After locating the line that contains "Image resolution: width=492" in the listing below, write out that line and every following line exactly, with no other output.
===============
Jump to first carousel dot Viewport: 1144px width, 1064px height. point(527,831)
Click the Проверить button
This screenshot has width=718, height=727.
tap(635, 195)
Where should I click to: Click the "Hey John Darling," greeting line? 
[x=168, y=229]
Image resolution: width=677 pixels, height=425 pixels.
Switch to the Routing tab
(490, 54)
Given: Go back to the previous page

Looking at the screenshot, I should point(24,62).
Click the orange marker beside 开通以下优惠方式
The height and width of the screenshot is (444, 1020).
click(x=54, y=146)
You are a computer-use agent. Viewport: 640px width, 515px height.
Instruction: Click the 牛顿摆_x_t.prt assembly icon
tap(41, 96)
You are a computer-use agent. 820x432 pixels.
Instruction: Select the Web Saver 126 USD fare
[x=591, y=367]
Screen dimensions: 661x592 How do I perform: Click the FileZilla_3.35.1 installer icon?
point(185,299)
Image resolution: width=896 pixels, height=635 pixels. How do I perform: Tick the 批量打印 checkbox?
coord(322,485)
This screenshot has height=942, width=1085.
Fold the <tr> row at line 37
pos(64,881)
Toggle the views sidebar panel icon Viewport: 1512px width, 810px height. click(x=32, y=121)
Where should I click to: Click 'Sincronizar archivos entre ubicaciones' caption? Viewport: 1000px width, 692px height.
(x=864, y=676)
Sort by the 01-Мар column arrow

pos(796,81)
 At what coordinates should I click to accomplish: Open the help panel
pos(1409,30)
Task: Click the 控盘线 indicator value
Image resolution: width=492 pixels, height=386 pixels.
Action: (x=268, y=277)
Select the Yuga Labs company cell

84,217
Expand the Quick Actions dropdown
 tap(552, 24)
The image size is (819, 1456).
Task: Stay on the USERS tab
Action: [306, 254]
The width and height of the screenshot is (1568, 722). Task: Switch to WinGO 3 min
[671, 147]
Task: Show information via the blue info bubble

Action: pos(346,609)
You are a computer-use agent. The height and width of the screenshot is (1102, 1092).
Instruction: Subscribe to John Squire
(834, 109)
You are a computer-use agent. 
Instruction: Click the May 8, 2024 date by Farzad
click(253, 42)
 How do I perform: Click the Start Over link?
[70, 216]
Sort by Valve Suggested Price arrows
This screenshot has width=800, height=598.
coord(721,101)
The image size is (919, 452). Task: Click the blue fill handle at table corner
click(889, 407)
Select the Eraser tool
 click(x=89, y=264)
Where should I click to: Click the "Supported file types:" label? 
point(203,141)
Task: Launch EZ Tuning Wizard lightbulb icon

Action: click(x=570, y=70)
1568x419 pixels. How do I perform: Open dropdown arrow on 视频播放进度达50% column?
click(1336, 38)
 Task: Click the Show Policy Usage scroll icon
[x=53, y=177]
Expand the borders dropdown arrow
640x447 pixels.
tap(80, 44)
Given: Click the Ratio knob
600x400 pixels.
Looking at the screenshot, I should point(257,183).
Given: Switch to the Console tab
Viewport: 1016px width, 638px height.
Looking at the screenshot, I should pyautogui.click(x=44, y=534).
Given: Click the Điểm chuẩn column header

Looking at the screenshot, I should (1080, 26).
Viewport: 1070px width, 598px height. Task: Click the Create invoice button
===============
• TASK RESPONSE:
Image resolution: width=492 pixels, height=386 pixels.
Action: (x=268, y=277)
Select the Yuga Labs company cell

84,217
Expand the Quick Actions dropdown
 tap(552, 24)
The image size is (819, 1456).
Task: Stay on the USERS tab
Action: [306, 254]
The width and height of the screenshot is (1568, 722). Task: Switch to WinGO 3 min
[671, 147]
Task: Show information via the blue info bubble

Action: pos(346,609)
You are a computer-use agent. The height and width of the screenshot is (1102, 1092).
Instruction: Subscribe to John Squire
(834, 109)
You are a computer-use agent. 
Instruction: Click the May 8, 2024 date by Farzad
click(253, 42)
 How do I perform: Click the Start Over link?
[70, 216]
Sort by Valve Suggested Price arrows
This screenshot has width=800, height=598.
coord(721,101)
The image size is (919, 452). Task: Click the blue fill handle at table corner
click(889, 407)
Select the Eraser tool
 click(x=89, y=264)
Where should I click to: Click the "Supported file types:" label? 
point(203,141)
Task: Launch EZ Tuning Wizard lightbulb icon

Action: click(x=570, y=70)
1568x419 pixels. How do I perform: Open dropdown arrow on 视频播放进度达50% column?
click(1336, 38)
 Task: Click the Show Policy Usage scroll icon
[x=53, y=177]
Expand the borders dropdown arrow
640x447 pixels.
tap(80, 44)
Given: Click the Ratio knob
600x400 pixels.
Looking at the screenshot, I should point(257,183).
Given: Switch to the Console tab
Viewport: 1016px width, 638px height.
Looking at the screenshot, I should pyautogui.click(x=44, y=534).
Given: Click the Điểm chuẩn column header

Looking at the screenshot, I should (1080, 26).
Viewport: 1070px width, 598px height. Task: Click the Create invoice button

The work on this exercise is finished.